Start of Block

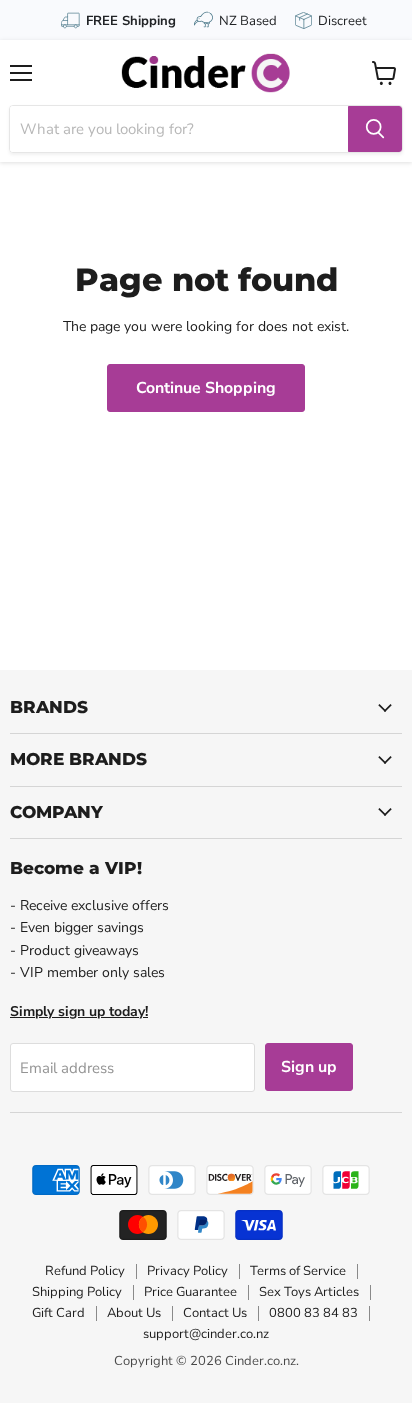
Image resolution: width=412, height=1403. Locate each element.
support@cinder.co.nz (206, 1334)
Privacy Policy (187, 1271)
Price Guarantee (190, 1292)
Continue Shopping (206, 388)
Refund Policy (85, 1271)
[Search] (375, 129)
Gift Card (58, 1313)
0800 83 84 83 (313, 1313)
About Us (134, 1313)
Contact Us (215, 1313)
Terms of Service (298, 1271)
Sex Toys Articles (309, 1292)
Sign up (309, 1067)
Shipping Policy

End of Block

### [Problem to work on]
For each line in the entries that holds "Policy", return that line.

### [Exercise answer]
Privacy Policy (187, 1271)
Refund Policy (85, 1271)
Shipping Policy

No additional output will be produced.